Created on Jun 30, 2019 by Boris Kovalev
Introduction
This Reference Deployment Guide (RDG) provides how to install and configure ML environments with GPUDirect RDMA, NVIDIA ConnectX®-4/5 VPI PCI Express Adapter Cards, NVIDIA Spectrum with ONYX OS and running RoCE over a lossless network, in DSCP-based QoS mode.
This guide assumes VMware ESXi 6.7 Update 1 native and NVIDIA Onyx™ version 3.6.8190 and above.
References
- What is RDMA over Converged Ethernet (RoCE)?
- Lossless RoCE Configuration for NVIDIA ONYX Switches in DSCP-Based QoS Mode
- NVIDIA OFED GPUDirect RDMA
- Recommended Network Configuration Examples for RoCE Deployment
- Scaling HPC and ML with GPUDirect RDMA on vSphere 6.7
- How to Enable Nvidia V100 GPU in Passthrough mode on vSphere for Machine Learning and Other HPC Workloads - Virtualize A…
- GitHub - NVIDIA/nvidia-docker: Build and run Docker containers leveraging NVIDIA GPUs
- GitHub - uber/horovod: Distributed training framework for TensorFlow, Keras, and PyTorch.
- vSphere Command-Line Interface Concepts and Examples
Overview
NVIDIA Accelerated Machine Learning
NVIDIA Solutions accelerate many of the world’s leading artificial intelligence and machine learning platforms and wide range of applications, ranging from security, finance, and image and voice recognition, to self-driving cars and smart cities. NVIDIA solutions enable companies and organizations such as Baidu, NVIDIA, JD.com, Facebook, PayPal and more to leverage machine learning platforms to enhance their competitive advantage.
In this post we will show how to build most efficient Machine Learning cluster enhanced by RoCE over 100 Gbps Ethernet network.
Device Partitioning (SR-IOV)
The PCI standard includes a specification for Single Root I/O Virtualization (SR-IOV).
A single PCI device can present as multiple logical devices (Virtual Functions or VFs) to ESX and to VMs.
An ESXi driver and a guest driver are required for SR-IOV.
NVIDIA supports ESXi SR-IOV for both InfiniBand and RoCE interconnects.

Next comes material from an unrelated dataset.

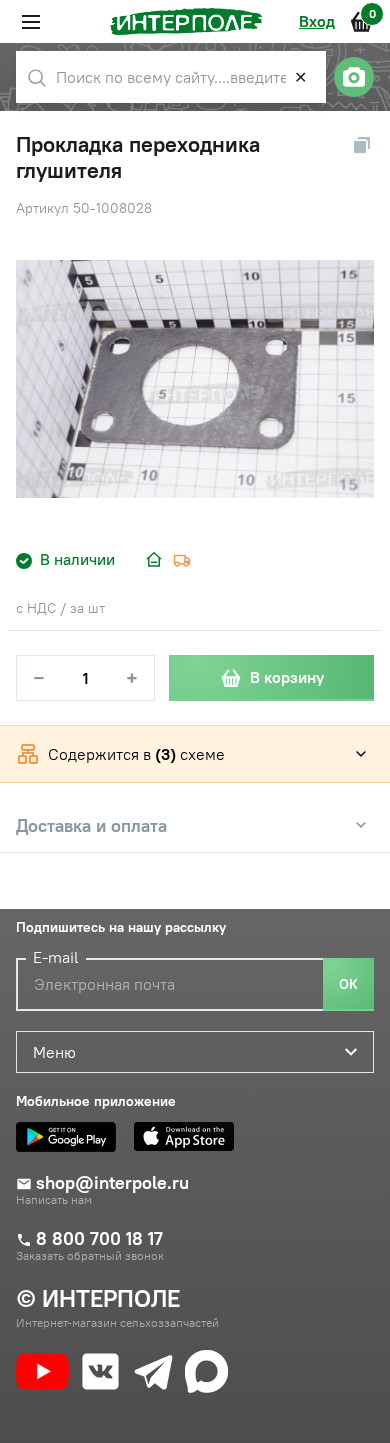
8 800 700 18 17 (99, 1239)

How To Configure SR-IOV for NVIDIA ConnectX-4/5 adapter cards family on ESXi 6.5/6.7 Server (Native Ethernet)
Downsides: No vMotion, No Snapshots.
VM Direct Path I/O
Allows PCI devices to be accessed directly by guest OS.
- Examples: GPUs for computation (GPGPU), ultra-low latency interconnects like InfiniBand and RoCE.
Full device is made available to a single VM – no sharing.
No ESXi driver required – just the standard vendor device driver.
How To Configure Nvidia GPU device into and from VMDirectPath I/O passthrough mode on VMware ESXi 6.x server
Downsides: No vMotion, No Snapshots.
NVIDIA OFED GPUDirect RDMA
GPUDirect RDMA is an API between IB CORE and peer memory clients, such as NVIDIA Tesla (Volta, Pascal) class GPU's. It provides access the HCA to read/write peer memory data buffers, as a result it allows RDMA-based applications to use the peer device computing power with the RDMA interconnect without the need to copy data to host memory. It works seamlessly using RoCE technology with the NVIDIA ConnectX®-4 and later VPI adapters.
The latest advancement in GPU-GPU communications is GPUDirect RDMA. This new technology provides a direct P2P (Peer-to-Peer) data path between the GPU Memory directly to/from the NVIDIA HCA devices. This provides a significant decrease in GPU-GPU communication latency and completely offloads the CPU, removing it from all GPU-GPU communications across the network.
Hardware and Software Requirements
1. A server platform with an adapter card based on one of the following NVIDIA ConnectX®-4/5 HCA devices.
2. A switch is one of the following NVIDIA switches:
3. VMware vSphere 6.7 u1 Cluster installed and configured.
4. VMware vCenter 6.7 u1 installed and configured.
5 . For Using GPUs Based on the Pascal and Volta Architectures in Pass-Through Mode
- The Tesla V100, Tesla P100, and Tesla P6 GPUs require 32 GB of MMIO space in pass-through mode.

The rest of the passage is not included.